» Consignes de travail:
1. D'après l'extrait, à quel horizon l'économie de l'Union européenne deviendrait-elle la première économie neutre en gaz à effet de serre si le « pacte vert » est appliqué ?
2. Relevez dans l'extrait chaque personne, institution ou territoire désigné par un nom propre.

» Extrait choisi:
-----
L’Europe dans la bataille du climat

A l’initiative de sa nouvelle présidente, l’ancienne ministre allemande Ursula von der Leyen, la Commission européenne a décidé de faire de la lutte contre le changement climatique la grande cause de son mandat. Cette volonté est au cœur du « pacte vert » qu’elle propose aux Européens. Si celui-ci est appliqué, l’économie de l’Union européenne deviendra la première économie neutre en gaz à effet de serre à l’horizon 2050.

Face aux catastrophes dont est porteur, sur l’ensemble de la planète, le réchauffement climatique, l’Europe se donne donc trente ans pour inverser la tendance en se portant à la pointe de la bataille pour le « verdissement » de tous les secteurs de l’économie. Ursula von der Leyen engage sa crédibilité et celle de la Commission qu’elle préside dans ce combat courageux. L’une et l’autre seront jugées, le moment venu, sur leur capacité à convaincre tous les acteurs concernés qu’il est urgent de passer enfin des paroles aux actes.
-----
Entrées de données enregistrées
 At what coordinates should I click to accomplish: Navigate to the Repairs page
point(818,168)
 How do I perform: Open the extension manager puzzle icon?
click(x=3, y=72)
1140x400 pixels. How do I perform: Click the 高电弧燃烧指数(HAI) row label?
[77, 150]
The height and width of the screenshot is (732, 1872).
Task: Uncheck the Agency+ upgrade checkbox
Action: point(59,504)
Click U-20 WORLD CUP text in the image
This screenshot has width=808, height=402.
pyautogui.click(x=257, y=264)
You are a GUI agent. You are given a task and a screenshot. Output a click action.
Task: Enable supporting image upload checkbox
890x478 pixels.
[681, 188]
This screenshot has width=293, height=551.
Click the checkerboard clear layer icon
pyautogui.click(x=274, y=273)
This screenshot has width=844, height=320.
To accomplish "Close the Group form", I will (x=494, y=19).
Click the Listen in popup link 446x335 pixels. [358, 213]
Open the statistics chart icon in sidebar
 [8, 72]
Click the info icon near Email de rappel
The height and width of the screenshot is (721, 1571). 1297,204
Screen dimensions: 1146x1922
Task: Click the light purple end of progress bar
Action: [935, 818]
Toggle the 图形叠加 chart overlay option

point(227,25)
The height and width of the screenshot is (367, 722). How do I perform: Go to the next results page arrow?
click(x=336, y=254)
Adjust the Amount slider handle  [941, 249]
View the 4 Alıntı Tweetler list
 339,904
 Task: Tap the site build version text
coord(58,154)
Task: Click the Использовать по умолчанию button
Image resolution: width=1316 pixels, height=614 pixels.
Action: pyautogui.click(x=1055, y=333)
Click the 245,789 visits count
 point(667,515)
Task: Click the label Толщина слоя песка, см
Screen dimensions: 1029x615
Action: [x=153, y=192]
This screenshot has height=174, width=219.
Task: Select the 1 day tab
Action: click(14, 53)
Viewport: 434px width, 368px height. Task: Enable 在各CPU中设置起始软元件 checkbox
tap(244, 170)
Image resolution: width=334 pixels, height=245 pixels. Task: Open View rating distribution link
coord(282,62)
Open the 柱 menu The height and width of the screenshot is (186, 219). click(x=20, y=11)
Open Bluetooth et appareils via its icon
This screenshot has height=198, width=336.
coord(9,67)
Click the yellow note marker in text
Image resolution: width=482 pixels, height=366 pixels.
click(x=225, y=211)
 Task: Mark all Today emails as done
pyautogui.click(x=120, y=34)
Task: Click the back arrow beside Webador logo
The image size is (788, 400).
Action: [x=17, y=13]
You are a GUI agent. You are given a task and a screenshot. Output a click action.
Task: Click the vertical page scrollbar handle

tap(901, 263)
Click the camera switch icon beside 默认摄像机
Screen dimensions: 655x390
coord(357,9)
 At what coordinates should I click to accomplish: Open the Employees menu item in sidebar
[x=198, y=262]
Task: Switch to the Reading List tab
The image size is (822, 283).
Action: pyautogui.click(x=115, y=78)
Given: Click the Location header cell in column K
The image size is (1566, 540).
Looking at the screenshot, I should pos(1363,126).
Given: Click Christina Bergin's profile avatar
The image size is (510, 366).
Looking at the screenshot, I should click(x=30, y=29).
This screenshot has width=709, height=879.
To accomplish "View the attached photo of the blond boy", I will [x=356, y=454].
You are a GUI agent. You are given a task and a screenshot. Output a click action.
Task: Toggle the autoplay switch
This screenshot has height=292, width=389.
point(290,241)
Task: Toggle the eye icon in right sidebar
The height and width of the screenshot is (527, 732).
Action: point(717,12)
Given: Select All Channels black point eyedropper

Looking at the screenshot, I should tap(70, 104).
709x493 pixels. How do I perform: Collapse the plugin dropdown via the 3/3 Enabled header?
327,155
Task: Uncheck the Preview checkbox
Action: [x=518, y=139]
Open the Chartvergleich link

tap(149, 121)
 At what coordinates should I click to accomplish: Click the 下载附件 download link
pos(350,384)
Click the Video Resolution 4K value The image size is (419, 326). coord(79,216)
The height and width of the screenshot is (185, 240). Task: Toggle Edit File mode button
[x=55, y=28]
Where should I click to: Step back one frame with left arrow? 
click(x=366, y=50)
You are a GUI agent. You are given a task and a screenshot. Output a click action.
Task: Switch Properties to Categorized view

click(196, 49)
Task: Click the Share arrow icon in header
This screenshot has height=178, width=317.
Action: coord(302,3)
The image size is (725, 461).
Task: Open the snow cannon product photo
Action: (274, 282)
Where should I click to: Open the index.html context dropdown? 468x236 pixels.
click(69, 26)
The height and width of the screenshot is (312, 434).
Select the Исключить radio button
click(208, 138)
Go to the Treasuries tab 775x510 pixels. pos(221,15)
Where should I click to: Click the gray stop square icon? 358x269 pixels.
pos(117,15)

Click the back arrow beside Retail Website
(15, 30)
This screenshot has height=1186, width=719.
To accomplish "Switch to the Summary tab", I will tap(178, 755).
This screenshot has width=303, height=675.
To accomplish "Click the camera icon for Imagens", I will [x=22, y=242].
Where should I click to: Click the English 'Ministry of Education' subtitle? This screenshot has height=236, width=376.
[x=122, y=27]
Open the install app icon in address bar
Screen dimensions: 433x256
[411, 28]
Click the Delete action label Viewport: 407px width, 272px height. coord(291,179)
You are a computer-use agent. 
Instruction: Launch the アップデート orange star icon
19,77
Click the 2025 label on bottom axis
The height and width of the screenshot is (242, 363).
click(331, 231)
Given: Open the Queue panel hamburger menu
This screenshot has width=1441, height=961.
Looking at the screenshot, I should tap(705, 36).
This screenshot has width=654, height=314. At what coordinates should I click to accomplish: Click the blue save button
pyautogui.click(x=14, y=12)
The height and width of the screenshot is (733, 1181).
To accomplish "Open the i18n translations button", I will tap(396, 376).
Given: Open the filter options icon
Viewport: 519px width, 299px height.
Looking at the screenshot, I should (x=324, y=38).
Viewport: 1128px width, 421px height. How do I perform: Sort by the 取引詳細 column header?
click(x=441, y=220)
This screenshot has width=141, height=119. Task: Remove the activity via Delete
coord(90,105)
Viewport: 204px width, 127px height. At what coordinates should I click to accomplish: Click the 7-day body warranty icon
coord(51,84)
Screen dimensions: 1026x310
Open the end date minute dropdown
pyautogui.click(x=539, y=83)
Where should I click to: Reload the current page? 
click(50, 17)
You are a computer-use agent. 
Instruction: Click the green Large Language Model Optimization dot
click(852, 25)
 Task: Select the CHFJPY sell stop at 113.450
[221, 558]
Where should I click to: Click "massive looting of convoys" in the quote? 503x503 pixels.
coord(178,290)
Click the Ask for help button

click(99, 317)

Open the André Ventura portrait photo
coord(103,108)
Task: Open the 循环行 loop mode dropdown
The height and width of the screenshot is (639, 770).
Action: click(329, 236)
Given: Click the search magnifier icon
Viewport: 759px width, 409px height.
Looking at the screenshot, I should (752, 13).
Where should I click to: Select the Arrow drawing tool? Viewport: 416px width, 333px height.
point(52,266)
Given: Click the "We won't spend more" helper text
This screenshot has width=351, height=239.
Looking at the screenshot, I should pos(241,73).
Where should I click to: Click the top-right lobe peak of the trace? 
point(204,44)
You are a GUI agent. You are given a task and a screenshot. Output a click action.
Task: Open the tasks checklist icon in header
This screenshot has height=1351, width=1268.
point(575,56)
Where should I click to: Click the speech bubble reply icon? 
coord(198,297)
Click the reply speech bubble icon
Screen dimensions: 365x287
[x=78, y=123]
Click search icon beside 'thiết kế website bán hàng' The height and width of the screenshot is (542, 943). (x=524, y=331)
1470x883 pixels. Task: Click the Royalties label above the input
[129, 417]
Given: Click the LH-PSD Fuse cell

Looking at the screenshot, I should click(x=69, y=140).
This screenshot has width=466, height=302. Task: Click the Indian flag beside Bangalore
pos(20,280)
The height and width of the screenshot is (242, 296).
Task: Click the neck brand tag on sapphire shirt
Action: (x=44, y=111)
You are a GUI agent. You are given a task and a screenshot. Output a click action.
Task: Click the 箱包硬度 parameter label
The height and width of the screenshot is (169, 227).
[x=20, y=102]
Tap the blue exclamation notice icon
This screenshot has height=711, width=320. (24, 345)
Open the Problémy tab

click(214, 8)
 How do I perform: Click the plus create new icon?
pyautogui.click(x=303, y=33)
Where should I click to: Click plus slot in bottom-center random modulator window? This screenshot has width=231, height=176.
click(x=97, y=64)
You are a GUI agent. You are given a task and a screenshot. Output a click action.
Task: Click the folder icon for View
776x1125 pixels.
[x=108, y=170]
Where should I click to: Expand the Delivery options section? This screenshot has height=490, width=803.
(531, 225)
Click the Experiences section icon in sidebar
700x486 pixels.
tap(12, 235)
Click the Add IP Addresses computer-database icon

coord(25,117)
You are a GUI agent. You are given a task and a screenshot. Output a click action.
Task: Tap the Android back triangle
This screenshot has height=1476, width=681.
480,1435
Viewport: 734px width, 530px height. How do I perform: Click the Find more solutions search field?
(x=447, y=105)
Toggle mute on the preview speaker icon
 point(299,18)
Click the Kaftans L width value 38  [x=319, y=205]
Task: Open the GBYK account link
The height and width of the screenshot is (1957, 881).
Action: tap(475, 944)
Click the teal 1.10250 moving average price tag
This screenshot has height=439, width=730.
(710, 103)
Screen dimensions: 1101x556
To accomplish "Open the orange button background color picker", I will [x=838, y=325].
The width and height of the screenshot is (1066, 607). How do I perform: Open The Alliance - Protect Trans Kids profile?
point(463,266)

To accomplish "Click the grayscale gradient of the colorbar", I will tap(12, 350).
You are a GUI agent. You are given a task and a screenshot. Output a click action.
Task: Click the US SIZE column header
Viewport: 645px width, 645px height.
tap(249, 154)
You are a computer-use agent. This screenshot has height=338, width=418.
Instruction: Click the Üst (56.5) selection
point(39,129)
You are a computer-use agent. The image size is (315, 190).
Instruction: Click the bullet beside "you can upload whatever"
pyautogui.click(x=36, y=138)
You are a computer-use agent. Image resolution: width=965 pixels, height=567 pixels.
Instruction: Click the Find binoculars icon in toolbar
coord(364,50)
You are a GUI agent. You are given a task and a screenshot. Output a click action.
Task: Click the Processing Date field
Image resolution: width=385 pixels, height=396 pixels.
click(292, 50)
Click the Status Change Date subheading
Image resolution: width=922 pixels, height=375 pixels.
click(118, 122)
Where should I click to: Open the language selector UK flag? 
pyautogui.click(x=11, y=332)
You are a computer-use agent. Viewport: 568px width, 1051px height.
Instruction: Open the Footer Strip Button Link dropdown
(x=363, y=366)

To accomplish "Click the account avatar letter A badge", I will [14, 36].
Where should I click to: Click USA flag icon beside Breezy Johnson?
-----
» Corrigé des exercices:
1. À l'horizon 2050.

2. Ursula von der Leyen, la Commission européenne, l'Union européenne, l'Europe.